Genomics is increasingly complemented by metabonomics – the quantitative measurement of the time-related multiparametric metabolic responses of multicellular systems to (patho)physiological stimuli or genetic modification . Mass spectrometry and nuclear magnetic resonance (NMR) spectroscopy have become the two key technologies in the metabonomic field . An appealing feature of NMR spectroscopy for metabonomic applications is its specific yet non-selective nature: proton (1H) NMR can efficiently produce information on a large number of metabolites in biological samples like human serum. The abundance of protons and the inherently narrow as well as heterogeneous chemical shift range of 1H NMR results in highly informative spectra that contain heavily overlapping resonances .
Recently, a call for applying 1H NMR metabonomics to facilitate disease risk assessment and clinical diagnostics has emerged [1, 2, 4–8]. A key issue in bringing metabonomics for clinical use will be to bridge the gap between biochemistry – as revealed by 1H NMR spectroscopy – and the relevant measures of current clinical practice. In a 1H NMR spectrum, one metabolite can manifest several peaks, and the spectral intensities are both biochemically and (patho)physiologically related. Furthermore, the data sets are extensive but redundant: one measurement can yield tens of thousands of data points, but the effective dimensionality is much less due to a smaller number of NMR-visible compounds. Consequently, there are methodological challenges in trying to quantitatively associate 1H NMR metabonomics data to relevant biochemical variables as well as to understand and visualise the underlying metabolic features that relate to various biomedical applications .
A key clinical application of 1H NMR spectroscopy is to quantify lipoprotein lipids directly from plasma or serum samples [3, 7, 9–13]. One of the strategic reasons to use 1H NMR to study lipoproteins is the avoidance of their tedious physical isolation from plasma via repetitive ultracentrifugations and thus the consequent potential to analyse extensive clinical data sets beyond current biochemical methodologies. Various 1H NMR spectroscopy applications have focused on the main lipoprotein fractions, namely very low, intermediate, low and high density lipoproteins (VLDL, IDL, LDL and HDL, respectively), since these relate to general clinical guidelines to assess an individual's risk for atherosclerosis [3, 6, 12]. Interestingly, one of the advanced methods, already in clinical use, to determine plasma lipoproteins is a commercial 1H NMR based assay named NMR LipoProfile® by LipoScience Inc . Thus, 1H NMR spectroscopy and metabonomics of serum provides an extensively studied and demonstrative case of complex overlapping resonances with well-known biochemical rationale and spectral characteristics [3, 6, 7, 9–13].

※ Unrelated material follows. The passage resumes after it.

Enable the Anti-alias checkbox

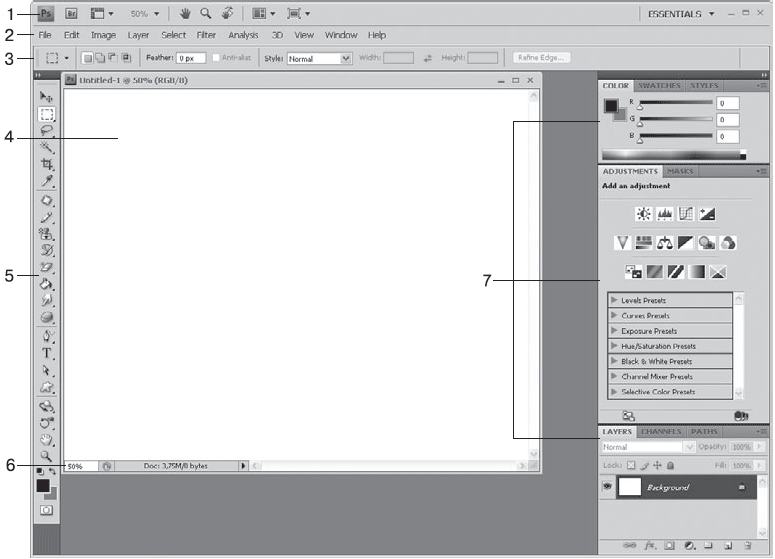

Biomedical research relies heavily on the statistical analysis of empirical findings and extrapolation from limited sample sets to larger populations. Currently, hypothesis testing with pre-selected parametric formulations is the prevailing technique and statistical uncertainty is expressed indirectly by comparing the observations to a given null hypothesis. In multi-dimensional applications such as 1H NMR metabonomics the null hypothesis is obtainable only for the simplest formulations, which are often inadequate to describe the data efficiently. In contrast, Bayesian theory [14, 15] explicitly incorporates uncertainty in the form of probability distributions, hence the null hypothesis is no longer required as the reference point. Furthermore, the parametric formulations need not be pre-selected heuristically, but can be included in the modelling process itself. Hence, the analysis becomes more dependent on the data and prior knowledge, and less dependent on arbitrary practical restrictions such as analytical tractability. However, applications of Bayesian methodology in NMR spectroscopy are sparse [16–18], perhaps due to the lack of computing power until recent years. A Bayesian spectral decomposition has produced promising results for metabonomic NMR data  but, to our knowledge, this is the first biomedical application of Bayesian inference on spectral quantification with special modelling emphasis on the metabolic rationale.
Thus, this work has two key objectives to establish. First, to quantify broad overlapping resonances from 1H NMR spectra of serum using specific Bayesian models, and, second, to relate the resulting model kernels to the known biochemical characteristics of the spectra. This study focuses on a clinically significant application of 1H NMR spectroscopy of serum for quantifying lipoprotein lipid concentrations used for the assessment of individuals' risk for coronary heart disease. A set of biochemically characterised serum samples, for which VLDL and IDL triglycerides (VLDL-TG and IDL-TG, respectively) as well as IDL, LDL and HDL cholesterol (IDL-C, LDL-C and HDL-C, respectively) concentrations are independently measured, is the origin for the 1H NMR spectra. A Markov chain Monte Carlo (MCMC) in Bayesian inference is used to set up quantitative models based on these 1H NMR spectra and to automatically define the number and locations of Gaussian kernels to indicate the spectral features corresponding to each biochemical variable.